This article appears in the April 2022 issue of Investment Executive. Subscribe to the print edition, read the digital edition or read the articles online.
Finance Minister Chrystia Freeland has not lost her reporter’s instinct for crafting a narrative, as demonstrated by how she outlined the budget tabled in the House of Commons on April 7.
It was Freeland’s second budget since assuming her current ministerial post. Last April’s document addressed an economy that contracted by 17% — “the deepest recession” since the Great Depression, as she highlighted — and provided emergency support for Canadians and businesses across the country pulverized by the Covid-19 pandemic. That financial rescue plan “depleted our treasury,” as Freeland explained.
But with unemployment at 5.3% in March (the lowest rate on record since comparable data became available in 1976) and real GDP 1.2% above its pre-pandemic level, “Canada has come roaring back,” said Freeland, echoing a line Prime Minister Justin Trudeau has used as a verbal goalpost since the pandemic’s start in March 2020.
This year’s budget came in the context of that recovery. The government is seeking to grow the Canadian economy by helping people attain something that’s become elusive for many: housing.
Budget 2022 introduced the tax-free first home savings account that will work like an RRSP, allowing tax-deductible contributions, and include the non-taxable features of a TFSA.
And thanks to a confidence-and-supply agreement with the NDP that could keep the minority Liberals in power until 2025, Freeland’s budget also addressed one of two health care-related asks from the New Democrats. This year’s budget allocates $5.3 billion over five years toward dental care, starting with children under 12 and eventually extending to all Canadians — coincidentally, by 2025.
A similar initiative involving pharmacare, also pushed by the NDP, is expected in next year’s budget.
Along with helping Canadians afford homes and keep their teeth healthy, Budget 2022 had measures to clean up the air they breathe.
As part of the Liberals’ climate-action plan, the federal government has set aside $1.7 billion over five years to extend its incentive program to offset up to $5,000 toward the purchase of zero-emission vehicles, extended to include vans, trucks and SUVs.
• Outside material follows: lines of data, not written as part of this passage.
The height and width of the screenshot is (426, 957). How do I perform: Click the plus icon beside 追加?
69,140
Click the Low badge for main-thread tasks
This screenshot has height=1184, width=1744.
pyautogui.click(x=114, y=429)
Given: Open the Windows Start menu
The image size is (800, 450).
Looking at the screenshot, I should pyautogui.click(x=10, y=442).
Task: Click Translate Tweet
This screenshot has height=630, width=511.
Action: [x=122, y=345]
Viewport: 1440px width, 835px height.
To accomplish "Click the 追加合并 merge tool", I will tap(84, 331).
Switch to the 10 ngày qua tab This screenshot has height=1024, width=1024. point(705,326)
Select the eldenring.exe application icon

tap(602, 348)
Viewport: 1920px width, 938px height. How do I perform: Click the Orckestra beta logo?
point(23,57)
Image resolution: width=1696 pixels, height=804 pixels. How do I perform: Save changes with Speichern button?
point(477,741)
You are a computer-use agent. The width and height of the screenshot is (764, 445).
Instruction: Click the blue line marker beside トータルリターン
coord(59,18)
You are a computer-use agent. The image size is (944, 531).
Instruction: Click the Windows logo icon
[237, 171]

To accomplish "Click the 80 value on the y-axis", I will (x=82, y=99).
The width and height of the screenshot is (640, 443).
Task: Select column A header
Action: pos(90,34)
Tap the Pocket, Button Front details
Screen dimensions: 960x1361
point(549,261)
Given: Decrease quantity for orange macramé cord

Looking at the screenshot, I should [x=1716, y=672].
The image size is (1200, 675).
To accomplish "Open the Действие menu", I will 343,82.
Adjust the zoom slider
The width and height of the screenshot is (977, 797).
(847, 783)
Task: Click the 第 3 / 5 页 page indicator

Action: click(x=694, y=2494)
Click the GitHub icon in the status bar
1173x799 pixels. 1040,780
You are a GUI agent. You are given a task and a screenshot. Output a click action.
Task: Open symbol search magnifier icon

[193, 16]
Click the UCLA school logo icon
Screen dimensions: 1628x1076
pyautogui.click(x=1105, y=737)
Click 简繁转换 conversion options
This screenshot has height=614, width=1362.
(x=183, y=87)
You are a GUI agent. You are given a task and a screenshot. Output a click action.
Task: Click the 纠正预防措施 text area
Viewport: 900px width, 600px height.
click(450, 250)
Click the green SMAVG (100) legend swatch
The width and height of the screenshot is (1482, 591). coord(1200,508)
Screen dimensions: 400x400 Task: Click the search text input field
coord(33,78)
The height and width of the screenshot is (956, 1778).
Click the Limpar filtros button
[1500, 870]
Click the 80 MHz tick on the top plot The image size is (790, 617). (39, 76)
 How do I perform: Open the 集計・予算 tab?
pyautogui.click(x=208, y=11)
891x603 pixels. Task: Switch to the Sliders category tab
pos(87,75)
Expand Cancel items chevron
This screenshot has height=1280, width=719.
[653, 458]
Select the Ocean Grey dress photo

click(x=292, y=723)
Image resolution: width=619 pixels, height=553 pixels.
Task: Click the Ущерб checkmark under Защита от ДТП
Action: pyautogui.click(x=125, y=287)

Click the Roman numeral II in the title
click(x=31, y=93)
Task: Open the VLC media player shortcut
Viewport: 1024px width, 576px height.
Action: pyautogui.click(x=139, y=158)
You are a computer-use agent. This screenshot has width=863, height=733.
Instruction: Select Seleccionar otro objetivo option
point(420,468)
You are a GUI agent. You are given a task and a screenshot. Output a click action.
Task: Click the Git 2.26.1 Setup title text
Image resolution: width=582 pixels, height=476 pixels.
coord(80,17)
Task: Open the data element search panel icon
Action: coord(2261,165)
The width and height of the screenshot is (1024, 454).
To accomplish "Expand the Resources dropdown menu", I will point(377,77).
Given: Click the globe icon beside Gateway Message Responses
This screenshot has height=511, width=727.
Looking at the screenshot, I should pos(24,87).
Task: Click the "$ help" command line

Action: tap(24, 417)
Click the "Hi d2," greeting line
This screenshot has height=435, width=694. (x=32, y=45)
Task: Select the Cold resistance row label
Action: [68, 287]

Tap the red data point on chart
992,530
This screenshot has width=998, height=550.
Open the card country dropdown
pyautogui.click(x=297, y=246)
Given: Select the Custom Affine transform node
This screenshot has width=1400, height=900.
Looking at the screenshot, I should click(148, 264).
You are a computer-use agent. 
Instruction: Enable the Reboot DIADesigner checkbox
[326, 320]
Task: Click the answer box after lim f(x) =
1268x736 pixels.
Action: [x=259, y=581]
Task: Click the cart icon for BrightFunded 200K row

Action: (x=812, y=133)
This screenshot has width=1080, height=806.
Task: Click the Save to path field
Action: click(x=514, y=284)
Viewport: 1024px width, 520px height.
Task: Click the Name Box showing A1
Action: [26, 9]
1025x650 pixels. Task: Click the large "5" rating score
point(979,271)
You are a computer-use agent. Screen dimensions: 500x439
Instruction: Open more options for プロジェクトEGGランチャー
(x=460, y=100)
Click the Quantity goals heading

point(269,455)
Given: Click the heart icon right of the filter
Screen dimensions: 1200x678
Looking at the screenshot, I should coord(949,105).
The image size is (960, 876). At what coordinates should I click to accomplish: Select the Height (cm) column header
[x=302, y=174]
All told, the budget introduced $31 billion in new spending, which will increase the fiscal year’s deficit to $52.8 billion from earlier estimates of $44.1 billion. Debt as a percentage of the economy will hit 45.1% this year and decline over the coming years, the document said.
Freeland also promised a spending review to find $6 billion in savings over five years, with a progress report due in next year’s budget.
With, hopefully, the worst of pandemic lockdowns and restrictions behind us, Freeland planned to focus in this budget on a growth agenda. “And then, Vladimir Putin invaded Ukraine,” she said in the budget’s foreword.
The Russian president’s threat to “rules-based international order” has prompted strong reaction from Canada and its allies, along with more than $8 billion in new defence spending over five years, including $500 million to supply Ukraine with arms.
For Freeland — who, as deputy prime minister, has used Churchillian wartime rhetoric in her condemnation of Russia’s actions — the Ukraine file is deeply personal. Her maternal roots are there and she worked in the country as a young journalist, honing her craft of telling a story and putting it into context.
“The brave people of Ukraine,” Freeland said when delivering the budget in the House of Commons, “have reminded us that the strength and unity of a country comes from the strength and unity of its people” — and the budget is “a plan that invests in people.”